PROCESS

Our investment methodology is based on our proprietary Four Pillars Process. The Four Pillars Process is an exclusionary investment approach that eliminates businesses we believe are less likely to contribute to client and portfolio goals.  

Pillar 1: A quantitative screen that eliminates businesses which fail to meet our minimum requirements for profitability, trading liquidity, fiscal conservancy, shareholder-friendly actions, and growth. Our quantitative screens reduce our opportunity set from over 10,000 companies to under 400.

Pillar 2: A qualitative review of each company’s consistency, reputation, and business environment. We consider Porter’s forces to assess each company’s competitive position. We review each company’s historic revenue and margins and mathematically compare them to trend and to peers. We review reports on employee engagement, customer ratings, and “most admired” lists to understand businesses reputations. This gives us a mosaic viewpoint about each company’s competitive advantages, operating consistency, and organizational character.

Pillar 3: The Master List is a group of 100 to 150 businesses that have both the quantitative and qualitative characteristics we find compelling. Our Master List is regularly updated and reviewed and we develop our own opinion of valuation on each company. Our valuation methodology is a two-stage earnings and cash flow-centric discount model. Our valuation methodology is designed to compare each business that survives our quantitative and qualitative Pillars on an apples-to-apples basis. 

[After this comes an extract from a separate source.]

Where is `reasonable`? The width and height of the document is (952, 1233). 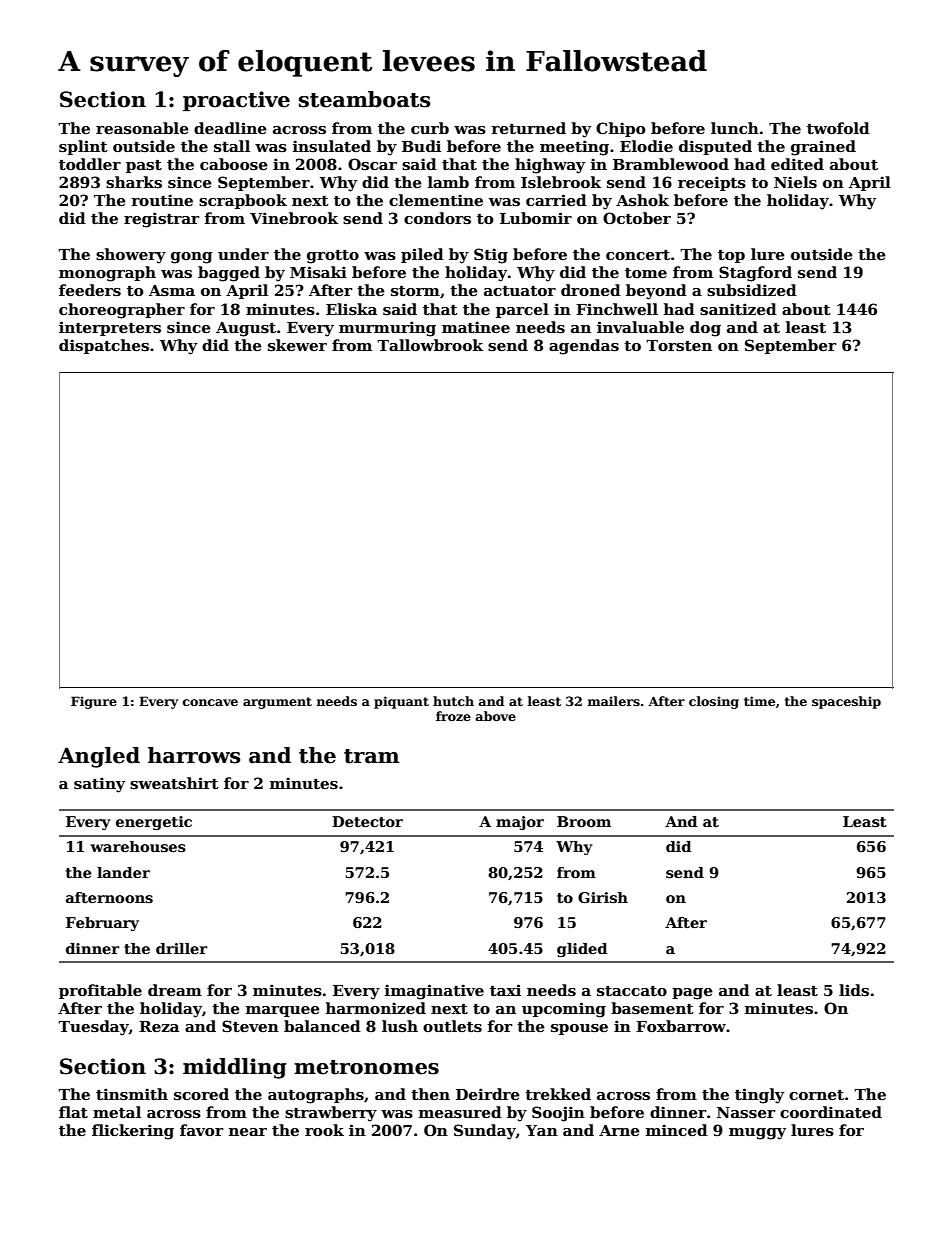 reasonable is located at coordinates (142, 128).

Pillar 4: We believe portfolio construction is primarily an opportunity to mitigate portfolio risk. We manage risk by limiting exposure to individual securities, industry groups, and sectors. For example, by policy, we impose portfolio purchase limits on individual securities to 3% of total equities.

The goal of the Four Pillars Process is to create the highest probability that our results will be competitive, consistent, and compounding.

Quantitative Screens 

Our quantitative screens measure relative operational stability compared to peers and market.[B1]  We look for businesses with appealing revenue stability and EBITDA margin stability as measured by the correlation coefficient of historical results regressed against the company’s trend. For example, all other factors held constant, we would prefer a business that has grown its revenue at a consistent rate to a business that grows quickly one year and slowly the next. Our preference is based on our belief that consistent growers [B2] are more appealing when the economy and markets are in doubt.

  • We look for businesses whose revenue and earnings are expected to grow over the long run.
  • We look for businesses with sufficient liquidity.
  • We prefer businesses with modest levels of debt relative to their peers.
  • We require our businesses to demonstrate that they are focused on shareholder returns by paying dividends and repurchasing shares.